10. Il s'ensuit qu'en renouvelant l'agrément d'une société anonyme d'HLM à la suite de la rupture du pacte d'actionnaires ou de la modification de la composition du capital ayant un effet sur l'actionnaire de référence, le ministre chargé de la construction et de l'habitation, qui n'a pas à s'assurer de la validité des cessions d'actions ayant entraîné cette modification, se borne à vérifier si le nouveau pacte d'actionnaires qui lui est soumis satisfait aux exigences légales et réglementaires, de sorte que le renouvellement de l'agrément ne fait pas obstacle à une action formée devant le juge judiciaire, juge du contrat, tendant à contester, sur le fondement des stipulations contractuelles, une cession d'action ayant entraîné la modification de la composition du capital de la société anonyme d'HLM, quand bien même cette action, à la supposer fondée, aboutirait à remettre en cause le nouveau pacte d'actionnaires.

11. D'autre part, si le nouveau pacte d'actionnaires remplace le pacte précédent, ce dernier reste en vigueur jusqu'à sa rupture ou jusqu'à l'adoption du nouveau pacte.

12. Pour rejeter la demande en nullité de la cession, par le Medef Haut-Rhin, des actions de la société d'HLM Somco comme étant intervenue en violation de la clause de préemption stipulée dans le pacte d'actionnaires du 30 juin 2005, l'arrêt retient que le renouvellement de l'agrément ministériel du 21 octobre 2011, délivré au vu d'un dossier incluant le procès-verbal de l'assemblée générale ayant statué sur la modification de la composition du capital de la société et la présentation à l'autorité administrative de ce capital, a donné valeur légale au pacte d'actionnaires du 22 mars 2011 et à l'actionnariat qu'il avalise et n'a fait l'objet d'aucune contestation. L'arrêt en déduit que ce nouveau pacte, adopté par l'assemblée générale et agréé par l'autorité administrative, a eu pour effet de rendre caduc le pacte d'actionnaires du 30 juin 2005, sur l'application duquel sont fondées les demandes tendant à l'annulation de la cession d'actions en litige, et qu'il n'est pas nécessaire d'examiner cette demande qui se trouve, dès lors, privée d'objet.

13. En statuant ainsi, alors que le renouvellement, par le ministre chargé de la construction et de l'habitation, de l'agrément de la société d'HLM Somco n'a eu pour effet ni de donner valeur légale à la composition du capital résultant de la cession d'actions du 3 décembre 2010 et au pacte d'actionnaires conclu le 22 mars 2011 ni de rendre caduc, avant cette dernière date, le pacte d'actionnaires du 30 juin 2005 et n'a, par suite, pas privé d'objet la demande en annulation de la cession d'actions du 3 décembre 2010 dont elle était saisie, fondée sur la violation des stipulations du pacte du 30 juin 2005 alors en vigueur, la cour d'appel a violé les textes susvisés.

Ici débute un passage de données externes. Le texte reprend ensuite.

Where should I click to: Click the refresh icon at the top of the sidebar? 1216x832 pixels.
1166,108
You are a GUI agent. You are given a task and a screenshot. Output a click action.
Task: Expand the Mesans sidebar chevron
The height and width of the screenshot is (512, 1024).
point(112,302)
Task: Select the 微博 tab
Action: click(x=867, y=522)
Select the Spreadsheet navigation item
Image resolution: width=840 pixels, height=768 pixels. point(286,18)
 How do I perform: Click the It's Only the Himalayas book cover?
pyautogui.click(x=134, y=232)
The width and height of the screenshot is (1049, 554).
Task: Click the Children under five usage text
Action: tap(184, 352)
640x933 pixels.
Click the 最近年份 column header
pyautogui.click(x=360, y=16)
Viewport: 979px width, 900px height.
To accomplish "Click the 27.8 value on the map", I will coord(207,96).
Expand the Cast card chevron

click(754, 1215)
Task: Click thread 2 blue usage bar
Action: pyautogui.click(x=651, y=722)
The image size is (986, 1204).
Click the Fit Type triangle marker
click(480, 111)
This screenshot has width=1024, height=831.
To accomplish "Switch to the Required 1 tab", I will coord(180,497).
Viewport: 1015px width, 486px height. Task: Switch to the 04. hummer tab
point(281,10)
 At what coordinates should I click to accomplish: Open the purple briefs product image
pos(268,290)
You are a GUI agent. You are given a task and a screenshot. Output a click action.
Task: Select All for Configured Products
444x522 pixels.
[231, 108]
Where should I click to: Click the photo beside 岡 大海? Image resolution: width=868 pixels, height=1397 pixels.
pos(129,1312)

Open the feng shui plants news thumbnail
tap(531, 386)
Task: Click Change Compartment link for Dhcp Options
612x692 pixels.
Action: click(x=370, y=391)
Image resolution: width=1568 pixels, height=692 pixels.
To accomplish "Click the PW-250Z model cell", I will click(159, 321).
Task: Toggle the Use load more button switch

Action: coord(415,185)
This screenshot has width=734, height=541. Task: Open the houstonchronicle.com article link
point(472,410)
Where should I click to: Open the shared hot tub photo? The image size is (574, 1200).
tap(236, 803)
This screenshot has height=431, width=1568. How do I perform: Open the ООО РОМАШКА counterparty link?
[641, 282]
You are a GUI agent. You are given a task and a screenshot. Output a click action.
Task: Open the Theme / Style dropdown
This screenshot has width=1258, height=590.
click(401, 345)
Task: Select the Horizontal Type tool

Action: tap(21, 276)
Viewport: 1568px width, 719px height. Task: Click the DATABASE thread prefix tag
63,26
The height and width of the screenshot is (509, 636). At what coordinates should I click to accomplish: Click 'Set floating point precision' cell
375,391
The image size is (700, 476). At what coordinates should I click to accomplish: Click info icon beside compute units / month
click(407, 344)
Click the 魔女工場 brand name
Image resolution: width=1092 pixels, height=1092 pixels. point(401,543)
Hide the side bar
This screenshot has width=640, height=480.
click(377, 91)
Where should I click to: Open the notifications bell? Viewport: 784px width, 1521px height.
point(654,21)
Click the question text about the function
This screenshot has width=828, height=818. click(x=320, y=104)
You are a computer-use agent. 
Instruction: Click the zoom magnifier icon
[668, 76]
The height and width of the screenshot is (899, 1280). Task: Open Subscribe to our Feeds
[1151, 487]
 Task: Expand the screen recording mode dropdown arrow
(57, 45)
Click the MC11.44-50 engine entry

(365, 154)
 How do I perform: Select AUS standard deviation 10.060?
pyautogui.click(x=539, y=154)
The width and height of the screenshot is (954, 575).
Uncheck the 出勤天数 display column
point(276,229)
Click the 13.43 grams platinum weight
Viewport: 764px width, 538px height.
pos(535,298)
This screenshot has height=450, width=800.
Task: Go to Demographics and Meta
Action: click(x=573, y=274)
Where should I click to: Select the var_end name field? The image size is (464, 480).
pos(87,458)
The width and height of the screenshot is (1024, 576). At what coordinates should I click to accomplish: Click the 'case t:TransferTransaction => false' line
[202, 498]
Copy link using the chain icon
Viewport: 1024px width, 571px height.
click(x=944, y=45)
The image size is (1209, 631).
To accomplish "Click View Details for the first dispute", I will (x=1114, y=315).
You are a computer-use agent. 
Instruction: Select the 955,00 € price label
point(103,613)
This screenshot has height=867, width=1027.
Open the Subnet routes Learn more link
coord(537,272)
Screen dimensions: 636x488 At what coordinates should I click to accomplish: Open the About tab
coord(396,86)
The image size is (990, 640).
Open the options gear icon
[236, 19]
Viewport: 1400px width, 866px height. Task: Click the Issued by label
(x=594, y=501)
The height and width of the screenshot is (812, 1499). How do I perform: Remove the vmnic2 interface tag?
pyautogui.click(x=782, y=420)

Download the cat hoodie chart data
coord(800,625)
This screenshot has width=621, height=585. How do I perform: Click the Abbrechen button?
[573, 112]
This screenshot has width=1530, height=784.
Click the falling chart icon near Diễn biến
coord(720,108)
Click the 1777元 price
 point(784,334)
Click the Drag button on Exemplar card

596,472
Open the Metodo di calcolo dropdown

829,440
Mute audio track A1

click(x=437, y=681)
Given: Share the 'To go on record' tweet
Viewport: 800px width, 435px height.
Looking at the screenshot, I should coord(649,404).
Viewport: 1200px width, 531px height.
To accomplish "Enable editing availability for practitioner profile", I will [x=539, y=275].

PAR CES MOTIFS, et sans qu'il y ait lieu de statuer sur l'autre grief, la Cour :

CASSE ET ANNULE, mais seulement en ce que, confirmant le jugement rendu le 6 juin 2011 par le tribunal de grande instance de Mulhouse, il déboute l'association Logilia, aux droits de laquelle vient la société Action logement immobilier, de son entière demande, et en ce qu'il dit que le pacte d'actionnaires du 30 juin 2005 est caduc, déboute les sociétés Action logement immobilier et Néolia de leurs demandes et statue sur les dépens et l'article 700 du code de procédure civile, l'arrêt rendu le 31 mai 2021, entre les parties, par la cour d'appel de Colmar ;

Remet, sur ces points, l'affaire et les parties dans l'état où elles se trouvaient avant cet arrêt et les renvoie devant la cour d'appel de Metz.